Alopecia Areata Hair Loss Treatment

Alopecia begins as an autoimmune disorder that causes various types of hair loss, leaving sufferers searching for an alopecia areata hair loss treatment.

In seeking out help, the first course of action and understanding your condition more thoroughly. Basically, your body mistakes hair follicles and attacks them as it might a cold (for example). When this happens during a period of hair growth, the hair thins or falls out in patches. Most often this occurs on a person's head, but it can happen anywhere on the body where hair grows.

Are You High Risk

A few individuals are at greater risk for developing alopciea. Those with thyroid disease, Lupis, Vitiligo, and Down's syndrom show a higher rate of contracting the disorder. Additionally individuals who have family members who experienced alopecia may have a genetic predisposition to the condition.

Serious illness, stress, pregnancy and certain medications may also trigger alopecia. Having said that, persons of all ages, genders, and races can develop alopecia at any time in their lives for reasons that are yet unknown to the medical community. Research continues to seek out answers and is showing signs of positive progress in determining both causes and potential management.

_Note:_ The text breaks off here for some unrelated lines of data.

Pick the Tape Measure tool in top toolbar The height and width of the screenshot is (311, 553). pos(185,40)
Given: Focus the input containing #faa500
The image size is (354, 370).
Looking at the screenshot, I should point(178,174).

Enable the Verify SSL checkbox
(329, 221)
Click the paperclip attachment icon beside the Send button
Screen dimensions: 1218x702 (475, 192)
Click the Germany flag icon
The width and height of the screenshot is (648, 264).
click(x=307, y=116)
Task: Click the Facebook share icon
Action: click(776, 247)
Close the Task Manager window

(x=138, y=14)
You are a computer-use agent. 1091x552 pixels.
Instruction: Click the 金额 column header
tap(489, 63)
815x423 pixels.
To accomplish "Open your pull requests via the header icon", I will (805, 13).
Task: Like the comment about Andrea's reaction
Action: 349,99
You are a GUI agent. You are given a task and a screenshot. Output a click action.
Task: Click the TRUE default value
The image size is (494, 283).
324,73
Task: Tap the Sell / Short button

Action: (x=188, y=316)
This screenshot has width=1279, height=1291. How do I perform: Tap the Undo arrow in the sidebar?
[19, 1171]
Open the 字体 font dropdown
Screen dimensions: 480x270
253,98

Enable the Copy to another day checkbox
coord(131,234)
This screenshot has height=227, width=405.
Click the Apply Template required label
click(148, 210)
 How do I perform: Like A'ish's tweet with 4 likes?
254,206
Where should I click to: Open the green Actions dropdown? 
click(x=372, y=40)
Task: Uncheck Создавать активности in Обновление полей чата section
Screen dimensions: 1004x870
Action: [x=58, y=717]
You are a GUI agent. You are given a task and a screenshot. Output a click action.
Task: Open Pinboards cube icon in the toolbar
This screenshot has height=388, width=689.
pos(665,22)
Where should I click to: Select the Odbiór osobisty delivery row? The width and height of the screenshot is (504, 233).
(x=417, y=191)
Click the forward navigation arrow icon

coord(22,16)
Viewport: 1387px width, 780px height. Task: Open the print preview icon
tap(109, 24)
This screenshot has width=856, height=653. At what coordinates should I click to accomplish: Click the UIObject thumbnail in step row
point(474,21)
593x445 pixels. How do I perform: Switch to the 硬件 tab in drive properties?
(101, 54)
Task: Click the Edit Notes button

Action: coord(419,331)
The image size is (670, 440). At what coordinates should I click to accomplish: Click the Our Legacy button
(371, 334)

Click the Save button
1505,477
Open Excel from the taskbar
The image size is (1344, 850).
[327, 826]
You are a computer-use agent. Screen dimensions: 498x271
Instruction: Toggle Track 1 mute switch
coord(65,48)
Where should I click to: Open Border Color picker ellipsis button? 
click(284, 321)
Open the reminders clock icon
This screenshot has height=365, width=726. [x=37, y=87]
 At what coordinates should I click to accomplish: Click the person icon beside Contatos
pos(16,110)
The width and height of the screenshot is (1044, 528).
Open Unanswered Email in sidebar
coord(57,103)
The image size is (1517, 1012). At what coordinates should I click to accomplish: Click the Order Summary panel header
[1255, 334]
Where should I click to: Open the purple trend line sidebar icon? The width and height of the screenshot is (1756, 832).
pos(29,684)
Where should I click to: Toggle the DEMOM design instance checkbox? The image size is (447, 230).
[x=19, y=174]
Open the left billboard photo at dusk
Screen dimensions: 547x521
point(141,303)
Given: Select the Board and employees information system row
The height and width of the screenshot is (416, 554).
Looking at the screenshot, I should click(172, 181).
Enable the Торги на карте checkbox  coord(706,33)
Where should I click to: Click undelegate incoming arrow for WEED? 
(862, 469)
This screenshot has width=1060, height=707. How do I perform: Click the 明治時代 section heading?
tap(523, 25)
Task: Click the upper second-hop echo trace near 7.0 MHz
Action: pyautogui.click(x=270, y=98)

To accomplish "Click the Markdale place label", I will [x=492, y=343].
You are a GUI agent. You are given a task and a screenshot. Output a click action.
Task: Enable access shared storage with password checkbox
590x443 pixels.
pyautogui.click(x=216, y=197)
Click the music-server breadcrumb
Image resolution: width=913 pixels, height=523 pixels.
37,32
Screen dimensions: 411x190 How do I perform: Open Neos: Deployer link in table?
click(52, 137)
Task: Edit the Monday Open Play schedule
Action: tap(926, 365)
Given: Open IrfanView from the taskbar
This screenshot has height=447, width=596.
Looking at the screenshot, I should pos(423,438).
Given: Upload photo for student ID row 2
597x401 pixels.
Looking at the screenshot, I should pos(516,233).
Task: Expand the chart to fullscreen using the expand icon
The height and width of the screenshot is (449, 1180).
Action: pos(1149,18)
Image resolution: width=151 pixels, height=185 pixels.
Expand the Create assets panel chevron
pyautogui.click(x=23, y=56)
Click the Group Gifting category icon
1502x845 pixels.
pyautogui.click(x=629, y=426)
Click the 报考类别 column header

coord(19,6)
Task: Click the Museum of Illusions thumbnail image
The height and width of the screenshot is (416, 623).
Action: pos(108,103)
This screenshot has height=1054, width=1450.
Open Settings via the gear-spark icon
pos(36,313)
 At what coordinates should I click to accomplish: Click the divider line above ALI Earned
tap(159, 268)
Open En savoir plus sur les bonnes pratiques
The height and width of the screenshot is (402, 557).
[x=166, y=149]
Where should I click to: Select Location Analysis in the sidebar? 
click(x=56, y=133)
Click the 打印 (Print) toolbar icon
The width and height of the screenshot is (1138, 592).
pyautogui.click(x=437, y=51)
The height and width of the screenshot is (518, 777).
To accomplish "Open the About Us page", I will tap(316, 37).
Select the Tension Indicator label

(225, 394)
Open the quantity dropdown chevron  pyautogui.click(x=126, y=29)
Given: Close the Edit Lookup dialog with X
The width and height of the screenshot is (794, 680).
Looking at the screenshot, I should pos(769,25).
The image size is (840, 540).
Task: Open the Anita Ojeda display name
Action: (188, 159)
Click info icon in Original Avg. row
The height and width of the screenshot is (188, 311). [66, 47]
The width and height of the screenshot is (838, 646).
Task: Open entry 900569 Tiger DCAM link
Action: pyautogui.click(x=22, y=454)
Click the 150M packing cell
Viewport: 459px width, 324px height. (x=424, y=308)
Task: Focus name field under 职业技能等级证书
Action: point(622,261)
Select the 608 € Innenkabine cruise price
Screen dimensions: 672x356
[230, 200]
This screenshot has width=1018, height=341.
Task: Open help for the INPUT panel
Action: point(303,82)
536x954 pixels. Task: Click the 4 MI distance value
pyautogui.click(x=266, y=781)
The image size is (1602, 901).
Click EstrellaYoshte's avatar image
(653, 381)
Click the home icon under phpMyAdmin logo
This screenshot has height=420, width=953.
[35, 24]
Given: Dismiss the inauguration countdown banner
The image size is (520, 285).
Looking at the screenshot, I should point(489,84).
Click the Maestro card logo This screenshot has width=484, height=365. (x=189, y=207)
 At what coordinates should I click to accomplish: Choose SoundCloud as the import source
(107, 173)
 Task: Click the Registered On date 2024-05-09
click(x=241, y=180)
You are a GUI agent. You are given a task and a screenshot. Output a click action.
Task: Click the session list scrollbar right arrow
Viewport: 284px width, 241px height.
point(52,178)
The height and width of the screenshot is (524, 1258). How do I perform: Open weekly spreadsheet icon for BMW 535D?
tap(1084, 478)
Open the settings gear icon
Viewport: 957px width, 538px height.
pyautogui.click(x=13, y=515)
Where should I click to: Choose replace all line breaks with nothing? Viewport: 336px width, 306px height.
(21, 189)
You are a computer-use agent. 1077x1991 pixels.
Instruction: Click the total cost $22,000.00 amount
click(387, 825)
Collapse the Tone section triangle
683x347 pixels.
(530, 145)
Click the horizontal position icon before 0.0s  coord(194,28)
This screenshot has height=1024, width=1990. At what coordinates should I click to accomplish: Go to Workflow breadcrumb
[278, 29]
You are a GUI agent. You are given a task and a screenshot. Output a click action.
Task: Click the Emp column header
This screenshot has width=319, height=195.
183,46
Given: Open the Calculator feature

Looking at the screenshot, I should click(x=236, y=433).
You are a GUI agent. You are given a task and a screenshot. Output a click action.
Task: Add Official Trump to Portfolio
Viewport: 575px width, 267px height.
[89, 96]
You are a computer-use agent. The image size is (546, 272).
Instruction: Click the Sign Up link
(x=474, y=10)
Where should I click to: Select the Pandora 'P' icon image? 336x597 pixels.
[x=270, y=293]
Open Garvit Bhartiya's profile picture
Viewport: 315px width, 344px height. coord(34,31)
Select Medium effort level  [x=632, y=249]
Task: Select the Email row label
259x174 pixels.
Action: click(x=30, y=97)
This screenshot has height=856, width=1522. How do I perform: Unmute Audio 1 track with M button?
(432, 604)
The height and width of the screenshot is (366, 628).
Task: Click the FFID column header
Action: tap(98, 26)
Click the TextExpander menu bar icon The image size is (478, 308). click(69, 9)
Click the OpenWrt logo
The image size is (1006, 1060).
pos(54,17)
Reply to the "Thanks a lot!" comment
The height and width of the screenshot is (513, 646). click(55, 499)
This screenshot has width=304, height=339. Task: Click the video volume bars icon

It's important to know that loosing some hair is perfectly normal for humans. You see it on your brush every day, so don't panic if things continue looking normal.

Alopecia Signs

The alopecia signs to watch for includes thinning eyebrows, eyelashes falling out, bald spots in a man's beard, patches without hair on the scalp, burning or itching skin, and pitted fingernails. When these occur it's time to seek out professional consultation to see if there's an alopecia areata hair loss treatment suited to the severity of your condition.

What You Can Consider For Alopecia Hair Loss Treatments

So what kinds of treatment might you expect? In most cases the advice is a rather disappointing, "wait it out." That's because about 1/5 of all alopecia patients regrow their hair in under a year's time without any help. For the alopecia sufferer, however, that year may seem like a lifetime.

The longer alopecia continues, the less likely it becomes that hair will regrow. When this concern arises, a physician or specialist may try steroid injections, creams, or shampoo, medication like minoxidil, and topical immunotherapy.

Steroid injections only work in the area of the injection and cannot prevent hair loss elsewhere. Minoxidil often restores hair growth, but the results can be temporary. Additionally some people advocate aromatherapy as a non-intrusive support system, specifically using cedar, lavender, rosemary and thyme rubbed into the scalp. The largest benefit from this blend is it's relaxing qualities since tensions aggravates alopecia.

One type of treatment may work for some individuals, while others require combinations of treatments to achieve a measure of new hair.

The only problem is that if these people have another bout of alopecia, there is no guarantee that the new hair will remain. Alopecia is truly unique to the individual, and that means being patient with yourself and your care provider. It will take time to determine the best lifestyle changes and alopecia areata hair loss treatments for your specific situation.